The uninsured are a problem, they're only healthcare is the emergency room, which is the most expensive form of care, and they can't pay the bill so that cost is picked up by the rest of us. I'm not sure what the best solution is, but screwing 80% of the population that has quality healthcare doesn't sound like a good idea to me.
Florida is on the verge of reducing regulation to allow companies to offer low cost, bare bones plans. It's a step in the right direction, less regulation=lower cost.
My prediction for November, McCain 51%, Obama 49%. Of course, just for fun, I'd like to see McCain pick Hillary as his running mate, then it would be McCain/Hillary 70%, Obama 30%, and he could dump her from the ticket in 2012.
@TheLorax: I'm wrong about the facts? So neither Hillary or Obama support going to some sort of mandatory system like Massachusetts, or have expressed admiration for the Canadian system, or like Hillary have actually proposed a radical restructuring of the system? REALLY?

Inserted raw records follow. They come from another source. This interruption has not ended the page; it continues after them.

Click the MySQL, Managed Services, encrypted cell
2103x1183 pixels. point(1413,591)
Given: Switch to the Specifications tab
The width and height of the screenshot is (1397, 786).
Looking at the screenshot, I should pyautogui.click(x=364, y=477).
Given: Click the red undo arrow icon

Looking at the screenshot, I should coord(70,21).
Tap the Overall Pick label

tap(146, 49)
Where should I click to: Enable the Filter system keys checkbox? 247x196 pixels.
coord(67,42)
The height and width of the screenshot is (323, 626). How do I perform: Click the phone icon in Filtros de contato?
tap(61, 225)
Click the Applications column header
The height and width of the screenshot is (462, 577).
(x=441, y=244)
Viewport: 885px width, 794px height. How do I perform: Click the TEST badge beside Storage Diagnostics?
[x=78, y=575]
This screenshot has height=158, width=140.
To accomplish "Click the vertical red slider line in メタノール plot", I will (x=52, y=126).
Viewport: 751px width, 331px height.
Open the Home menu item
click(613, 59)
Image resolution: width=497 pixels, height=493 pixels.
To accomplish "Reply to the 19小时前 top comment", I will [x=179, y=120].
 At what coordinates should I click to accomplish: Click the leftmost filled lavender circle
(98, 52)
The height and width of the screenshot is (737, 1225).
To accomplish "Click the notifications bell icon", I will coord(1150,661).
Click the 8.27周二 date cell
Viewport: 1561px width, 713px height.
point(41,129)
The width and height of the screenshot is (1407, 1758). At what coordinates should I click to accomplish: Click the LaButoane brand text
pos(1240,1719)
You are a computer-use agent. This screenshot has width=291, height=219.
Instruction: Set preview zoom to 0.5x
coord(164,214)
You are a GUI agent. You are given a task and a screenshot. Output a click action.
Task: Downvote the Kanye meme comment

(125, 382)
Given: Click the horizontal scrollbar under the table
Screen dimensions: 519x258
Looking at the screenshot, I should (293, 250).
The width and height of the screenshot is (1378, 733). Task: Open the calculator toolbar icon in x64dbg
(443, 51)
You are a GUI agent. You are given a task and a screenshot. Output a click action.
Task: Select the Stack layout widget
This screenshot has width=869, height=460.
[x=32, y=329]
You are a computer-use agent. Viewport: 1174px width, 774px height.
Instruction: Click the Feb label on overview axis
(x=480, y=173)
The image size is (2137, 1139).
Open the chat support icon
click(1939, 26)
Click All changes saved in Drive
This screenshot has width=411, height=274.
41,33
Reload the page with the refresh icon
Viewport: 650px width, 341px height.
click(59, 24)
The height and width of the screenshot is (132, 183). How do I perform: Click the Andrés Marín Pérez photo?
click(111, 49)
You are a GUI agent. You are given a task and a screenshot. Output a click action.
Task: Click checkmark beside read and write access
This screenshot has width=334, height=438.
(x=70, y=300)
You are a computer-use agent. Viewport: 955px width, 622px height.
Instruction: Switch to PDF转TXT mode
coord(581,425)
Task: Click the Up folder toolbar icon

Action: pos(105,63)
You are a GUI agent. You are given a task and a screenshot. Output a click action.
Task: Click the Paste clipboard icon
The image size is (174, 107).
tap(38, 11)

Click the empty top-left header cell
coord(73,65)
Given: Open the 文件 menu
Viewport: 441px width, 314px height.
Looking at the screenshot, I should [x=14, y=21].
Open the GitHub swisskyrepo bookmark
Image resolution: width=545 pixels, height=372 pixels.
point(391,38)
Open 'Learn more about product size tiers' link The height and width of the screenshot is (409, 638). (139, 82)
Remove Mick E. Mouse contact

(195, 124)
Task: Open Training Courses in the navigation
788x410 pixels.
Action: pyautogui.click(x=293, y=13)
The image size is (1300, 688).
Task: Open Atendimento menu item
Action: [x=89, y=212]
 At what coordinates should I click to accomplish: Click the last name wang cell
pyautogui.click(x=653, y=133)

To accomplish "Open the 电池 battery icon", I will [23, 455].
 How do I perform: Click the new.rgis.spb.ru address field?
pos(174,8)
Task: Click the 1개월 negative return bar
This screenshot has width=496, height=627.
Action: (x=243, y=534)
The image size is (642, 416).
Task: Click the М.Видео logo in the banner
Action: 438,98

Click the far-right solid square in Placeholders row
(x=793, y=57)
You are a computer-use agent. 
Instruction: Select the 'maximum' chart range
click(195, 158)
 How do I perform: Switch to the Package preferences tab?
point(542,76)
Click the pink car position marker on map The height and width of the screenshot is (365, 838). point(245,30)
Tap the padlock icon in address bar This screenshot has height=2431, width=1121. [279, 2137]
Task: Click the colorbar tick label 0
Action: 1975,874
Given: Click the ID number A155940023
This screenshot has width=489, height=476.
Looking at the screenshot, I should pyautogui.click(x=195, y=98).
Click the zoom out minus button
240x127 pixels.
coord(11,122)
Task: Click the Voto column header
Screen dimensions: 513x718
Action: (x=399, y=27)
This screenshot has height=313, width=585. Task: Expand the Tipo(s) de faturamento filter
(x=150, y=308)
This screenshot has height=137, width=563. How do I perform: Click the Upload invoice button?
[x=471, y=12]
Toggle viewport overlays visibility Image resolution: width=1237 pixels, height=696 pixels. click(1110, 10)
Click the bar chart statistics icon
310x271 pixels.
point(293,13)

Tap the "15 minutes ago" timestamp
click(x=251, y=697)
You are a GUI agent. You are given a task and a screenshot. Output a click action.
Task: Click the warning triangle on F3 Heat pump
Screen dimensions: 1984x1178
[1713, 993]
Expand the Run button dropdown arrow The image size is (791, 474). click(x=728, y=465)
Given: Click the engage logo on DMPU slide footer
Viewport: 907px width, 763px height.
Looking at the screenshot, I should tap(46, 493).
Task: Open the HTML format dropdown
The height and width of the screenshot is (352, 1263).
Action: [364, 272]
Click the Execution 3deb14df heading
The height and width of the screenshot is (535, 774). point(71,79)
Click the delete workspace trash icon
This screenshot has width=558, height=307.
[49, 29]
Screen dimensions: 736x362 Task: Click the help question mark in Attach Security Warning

FYI, strong rebuttals require more substance than simply saying you're wrong.
You and I do agree on one point however, the US is not on the verge of going to a single payer system, not now and probably not ever, Michael Moore's efforts notwithstanding.
Enough on healthcare, boring topic anyway. My real point is that Democrats debate Hillary/Obama/race/gender/etc., but the real question is liberal vs. moderate. Electoral history shows that a liberal hasn't been elected President since '76, and the country is more conservative now than it was then. McCain can claim to be a moderate, but neither Democrat can really make that claim,, which is why the elcetion is a tossup, even with Bush being as unpopular as he is.
But here's another idea, maybe old time liberalism isn't as popular as the Democratic party faithful think it is. Mondale, Dukakis, Kerry, Obama; the ideological differences between each are insignificant. Even Bill Clinton never won the popular vote, topping out at 46% in '96 against a weak candidate (Dole). Higher taxes and socialized medicine, that's going to be a tough sell in November.